Oracle Expected to Deliver Strong Q4 on Large Software Deals
Quarterly results are due from the software giant Oracle after markets close for trading in New York. Here’s what to expect:
Analysts expect a seasonally strong quarter — it’s Oracle’s fiscal fourth — with 87 cents in per-share profits on $11.1 billion in sales. For the quarter ahead, they expect Oracle to offer guidance for 58 cents EPS on $8.6 billion in sales.
Brendan Barnicle, an analyst with Pacific Crest Securities in Portland, Ore., says Oracle landed a couple of large deals during the quarter, one with the U.S. Department of Veterans Affairs and another with the state of Washington’s university system, both of which were upgrades to existing PeopleSoft human resources software. Both are thought to have been worth more than $100 million. “It has been several quarters since we have heard of mega deals at Oracle. So, Oracle seems to be enjoying typical FQ4 seasonality,” Barnicle wrote.
That would be a change from last quarter, when Oracle reported that revenue from new software licenses fell by two percent, when they had been expected to grow. That caused Oracle to miss its earnings expectations by a penny, and its shares fell. Oracle blamed the problem on “sales execution,” saying that the large number of new sales reps it had recently hired had “run out of runway” in closing many deals.

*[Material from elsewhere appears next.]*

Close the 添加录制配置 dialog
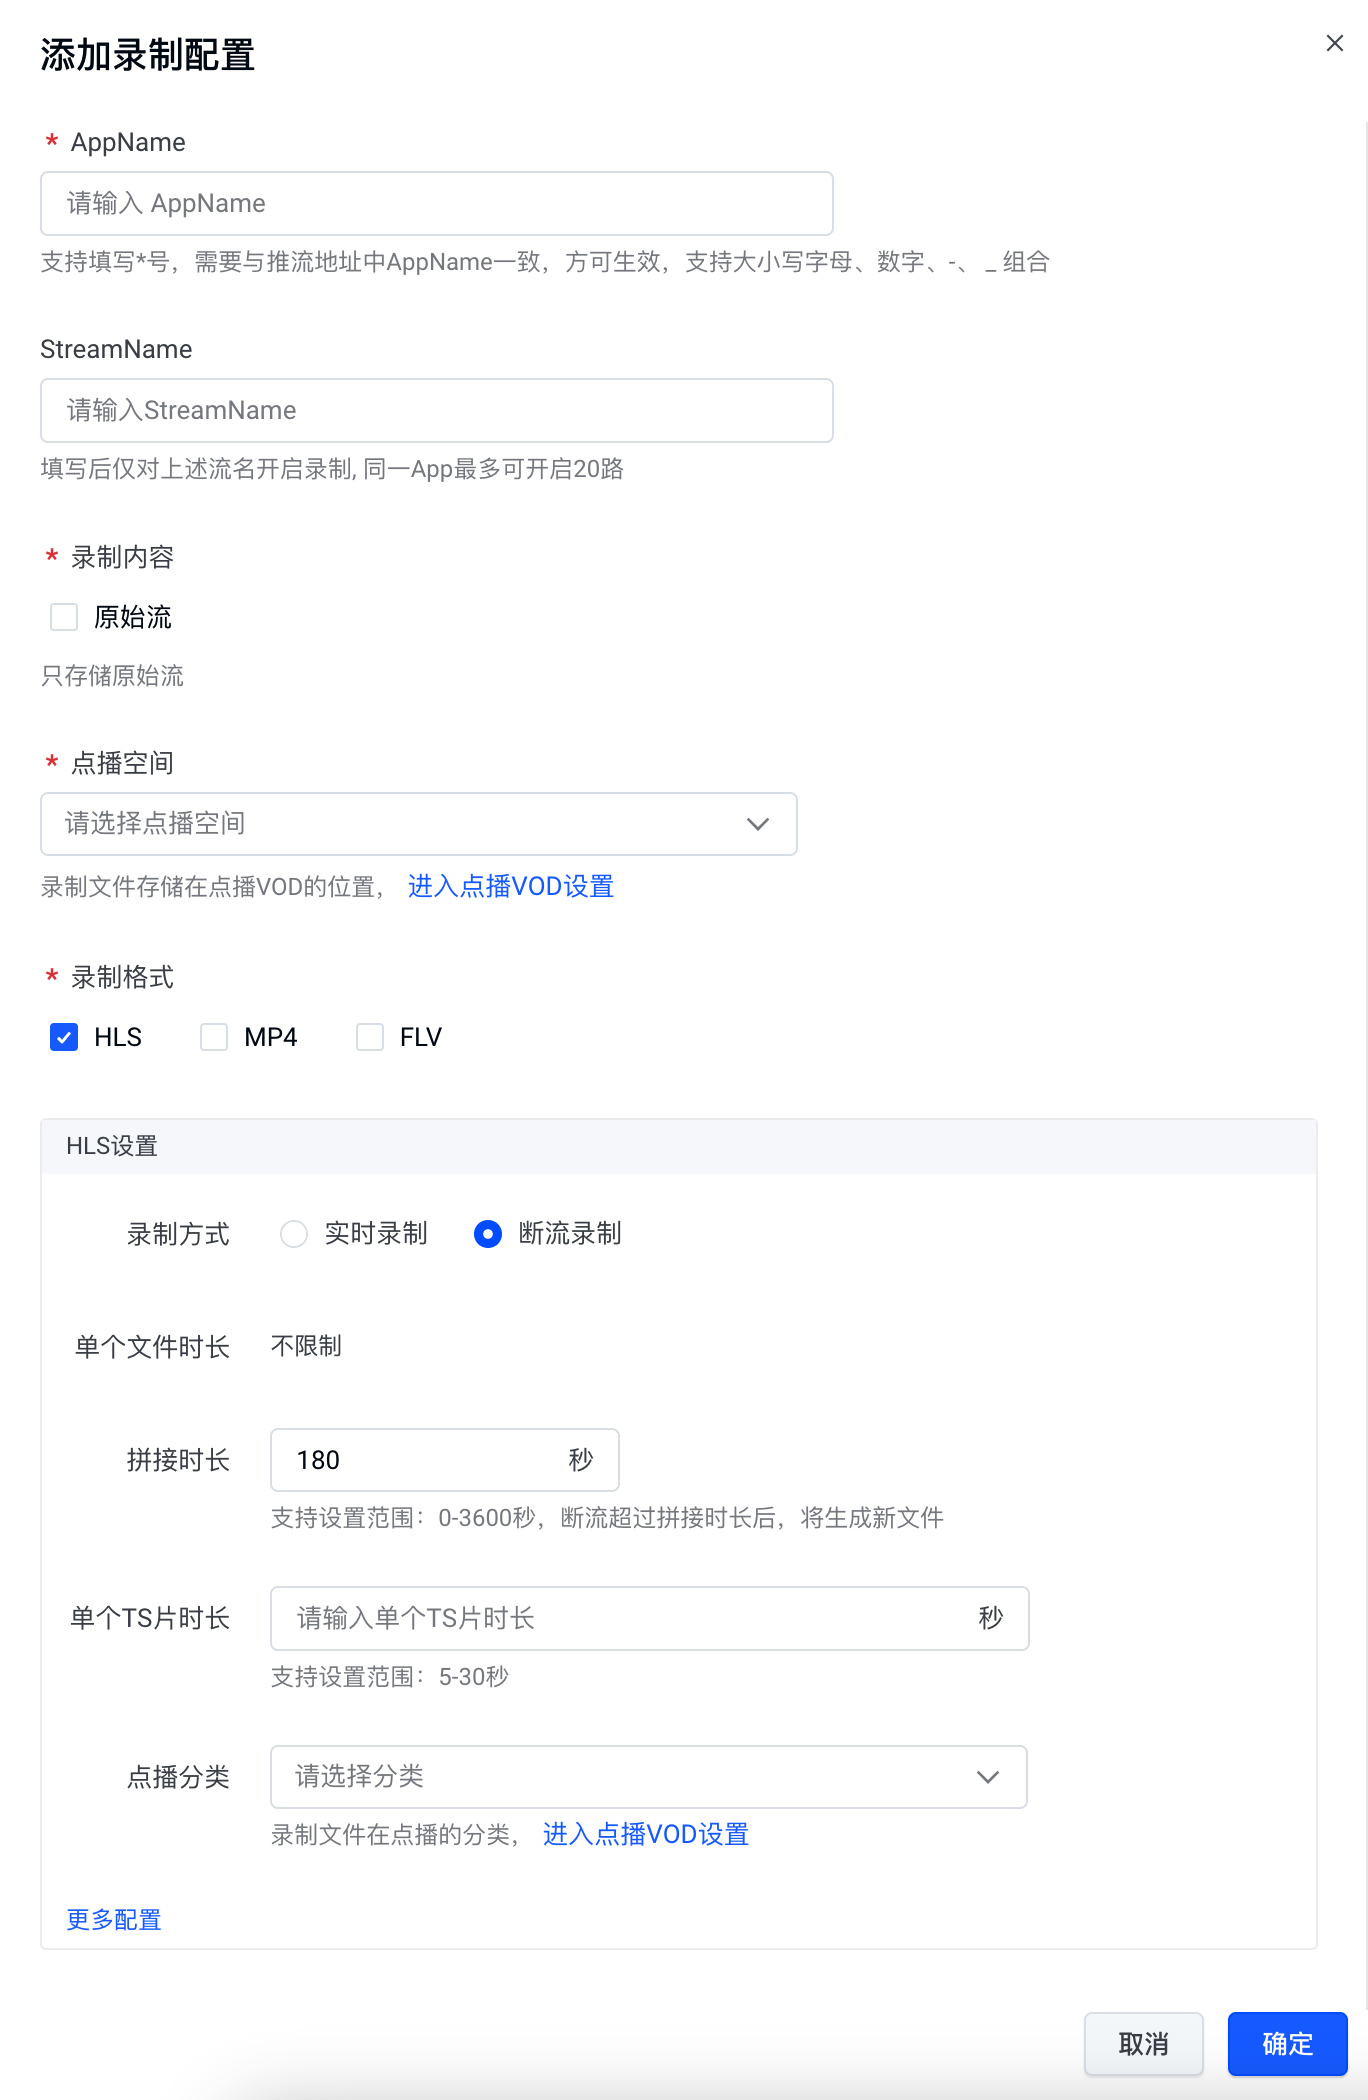 coord(1334,43)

As usual with an Oracle quarter, there will be a lot of questions about the hardware division. Broadly speaking, Oracle’s strategy has sought to build up a new line of hardware under the “Exa-” brand, which is combined to run Oracle software and aimed at specific business applications. New hardware would eventually replace sales of x86 commodity hardware, and declining sales of Unix servers.
Brad Reback, an analyst with Stifel Nicolaus, thinks Oracle’s hardware business likely “bottomed out” last quarter, and will grow as much as 12 percent sequentially, to about $754 million in sales. That would amount to a year-on-year decline of about 23 percent, but it is progress that, he argues, should continue into Oracle’s fiscal 2014.
Oracle shares opened down this morning by 19 cents, or about half of a percentage point, from Wednesday’s closing price of $34.09. The shares have risen by more than 19 percent since this time last year.